In any case, the situation naturally set me to thinking about movies in which young royals chafe under the pressures they face. Little girls may still want to grow up to be princesses. (Even, I’m told, William and Kate’s daughter Charlotte has this fantasy, notwithstanding the fact that she is a princess for real.) The movies, especially Disney fare like Frozen and the Princess Diaries franchise, certainly encourage royalty-envy. But the whole situation of a princess struggling to accept the demands of her royal status takes me back a long way to 1953, and Audrey Hepburn’s first major film, the delightful Roman Holiday.
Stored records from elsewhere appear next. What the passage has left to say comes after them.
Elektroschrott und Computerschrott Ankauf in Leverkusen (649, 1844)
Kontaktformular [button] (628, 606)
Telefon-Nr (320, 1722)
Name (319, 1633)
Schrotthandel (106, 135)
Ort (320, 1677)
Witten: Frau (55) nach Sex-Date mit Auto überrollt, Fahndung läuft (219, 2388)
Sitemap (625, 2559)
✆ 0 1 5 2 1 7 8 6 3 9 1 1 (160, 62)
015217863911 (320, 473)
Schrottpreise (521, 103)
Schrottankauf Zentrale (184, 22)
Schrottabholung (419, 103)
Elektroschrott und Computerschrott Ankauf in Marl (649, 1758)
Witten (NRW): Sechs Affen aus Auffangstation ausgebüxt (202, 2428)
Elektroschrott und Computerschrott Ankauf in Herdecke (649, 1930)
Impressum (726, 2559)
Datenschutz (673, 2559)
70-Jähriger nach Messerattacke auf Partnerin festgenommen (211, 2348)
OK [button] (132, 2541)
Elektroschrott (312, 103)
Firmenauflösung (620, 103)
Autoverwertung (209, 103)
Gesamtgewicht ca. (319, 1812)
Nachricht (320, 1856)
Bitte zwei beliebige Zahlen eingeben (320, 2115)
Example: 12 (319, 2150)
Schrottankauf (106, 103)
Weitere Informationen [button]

The story of Roman Holiday, which was filmed on location in the Eternal City, is simplicity itself. The young Princess Anne, representing some unnamed European country, is on a state visit to Rome. She’s beautiful and poised . . . and unspeakably bored by all the pomp and circumstance surrounding her visit. That’s why she sneaks out of her royal quarters . . . and finds herself in the company of an ambitious reporter, Gregory Peck, who at first sees in her the potential for a terrific journalistic coup. Soon, of course, he’s charmed by her innocent delight in common pleasures, like eating an ice cream cone in public and zooming through the twisty streets of Rome on a Vespa motorbike. It’s  not long before she’s having her long royal locks shorn into a modern style and gotten herself involved in a good old-fashioned fracas that prompts the arrival of the carabinieri. And, of course, she’s come very close to falling in love. The end of the film (as I’m sure everyone has anticipated) is a return to the basic status quo: Anne is back doing her royal duty, and Peck’s character is again no more than a member of the press corps. But while life as a commoner has subtly changed her, her vibrant enthusiasm has softened Peck’s cynical approach to life. It’s a quietly happy ending, particularly for Hepburn, who went home with a Best Actress Oscar.

This movie also won Oscars for Edith Head’s costumes and for its witty screenplay. The latter statuette was presented to Ian McLellan Hunter, who was in fact fronting for the blacklisted Dalton Trumbo. It took forty years for the late Trumbo to be acknowledged as the film’s true author.